──────── Supplied passage
19Approximately one hour later, you telephoned Mr Archer to speak to Ms Tanner. She spoke to you, eventually hanging up on you when you started abusing her. You then phoned three or four times. Your calls were ignored.
20On Sunday 25 February 2018, at about 12.30 am, you attended at Mr Archer's house in possession of a large machete knife (summary offence of possess controlled weapon). Your attendance at that house was captured on CCTV, which I have viewed.
21You entered the driveway of Mr Archer's premises to the rear. Mr Archer and Ms Tanner were sitting in the room at the rear of the premises, which has a sliding door to exit to the yard and also contains the monitor of the CCTV. Mr Archer saw you on the monitor walking directly to the sliding door at the rear of the property. He was sufficiently concerned by your behaviour to instruct Ms Tanner to go to the front of his house where Mr Archer's elderly mother and sister were. Mr Archer then called 000.
22You took the machete out of the rear of your pants and raised it at the door whilst yelling at Mr Archer to let you in. You were abusive and threatening whilst attempting to enter the property.
23You used the butt of the machete to bang on the door before attempting to jemmy open the sliding door with the machete (Charge 1). You made several attempts to jemmy the door open whilst also hitting the door with your fists and feet. You also yelled threats that you would smash your way into the house. Ms Tanner was in fear of her life during the incident, believing you would carry out the threats if you got into the premises.
24After just short of two minutes of this behaviour, you left via the driveway, and as you passed the front porch, you used the machete to strike the wooden handrail, leaving a large cut in the wood. The incident was recorded by way of CCTV, and as I have mentioned, I have watched that CCTV footage carefully.
────────────────
──────── Supplied records
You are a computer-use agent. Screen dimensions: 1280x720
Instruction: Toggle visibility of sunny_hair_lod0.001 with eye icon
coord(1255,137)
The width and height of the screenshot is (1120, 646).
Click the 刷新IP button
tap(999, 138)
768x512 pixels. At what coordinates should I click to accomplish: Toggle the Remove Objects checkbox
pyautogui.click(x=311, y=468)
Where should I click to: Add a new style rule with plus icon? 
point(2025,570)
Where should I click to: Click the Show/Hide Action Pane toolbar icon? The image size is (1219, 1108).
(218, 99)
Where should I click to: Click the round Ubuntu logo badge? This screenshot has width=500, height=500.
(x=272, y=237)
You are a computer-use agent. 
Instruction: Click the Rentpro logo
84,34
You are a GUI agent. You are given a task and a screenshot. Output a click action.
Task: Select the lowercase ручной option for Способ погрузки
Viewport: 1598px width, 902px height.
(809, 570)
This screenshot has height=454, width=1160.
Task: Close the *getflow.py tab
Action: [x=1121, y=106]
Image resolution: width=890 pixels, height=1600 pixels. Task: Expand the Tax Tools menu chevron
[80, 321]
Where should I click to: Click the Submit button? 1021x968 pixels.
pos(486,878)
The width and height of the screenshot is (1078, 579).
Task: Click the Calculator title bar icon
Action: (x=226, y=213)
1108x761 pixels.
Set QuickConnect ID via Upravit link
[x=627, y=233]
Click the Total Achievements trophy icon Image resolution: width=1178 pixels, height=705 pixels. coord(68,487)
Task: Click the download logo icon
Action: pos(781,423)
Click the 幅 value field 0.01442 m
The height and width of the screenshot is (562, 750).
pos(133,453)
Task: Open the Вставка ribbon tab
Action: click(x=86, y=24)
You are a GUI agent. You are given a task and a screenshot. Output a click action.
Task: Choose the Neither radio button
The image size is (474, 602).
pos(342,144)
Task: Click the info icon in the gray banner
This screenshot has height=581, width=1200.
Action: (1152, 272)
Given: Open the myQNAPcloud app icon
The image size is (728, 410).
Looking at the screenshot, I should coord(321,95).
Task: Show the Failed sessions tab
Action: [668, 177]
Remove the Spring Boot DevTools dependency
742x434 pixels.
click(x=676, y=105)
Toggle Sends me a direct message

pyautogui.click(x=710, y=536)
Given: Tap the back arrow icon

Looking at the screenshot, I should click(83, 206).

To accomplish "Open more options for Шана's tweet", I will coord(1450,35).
────────────────
> **List of tasks**
1. According to the machete passage, what did the machete blow leave on the wooden handrail of the front porch?
2. Reproduce the machete passage between "21You entered the" and "enter the property.", inclusive.
Use only the machete passage, not the rows.

> **Set of answers**
1. It left a large cut in the wood.

2.
21You entered the driveway of Mr Archer's premises to the rear. Mr Archer and Ms Tanner were sitting in the room at the rear of the premises, which has a sliding door to exit to the yard and also contains the monitor of the CCTV. Mr Archer saw you on the monitor walking directly to the sliding door at the rear of the property. He was sufficiently concerned by your behaviour to instruct Ms Tanner to go to the front of his house where Mr Archer's elderly mother and sister were. Mr Archer then called 000.
22You took the machete out of the rear of your pants and raised it at the door whilst yelling at Mr Archer to let you in. You were abusive and threatening whilst attempting to enter the property.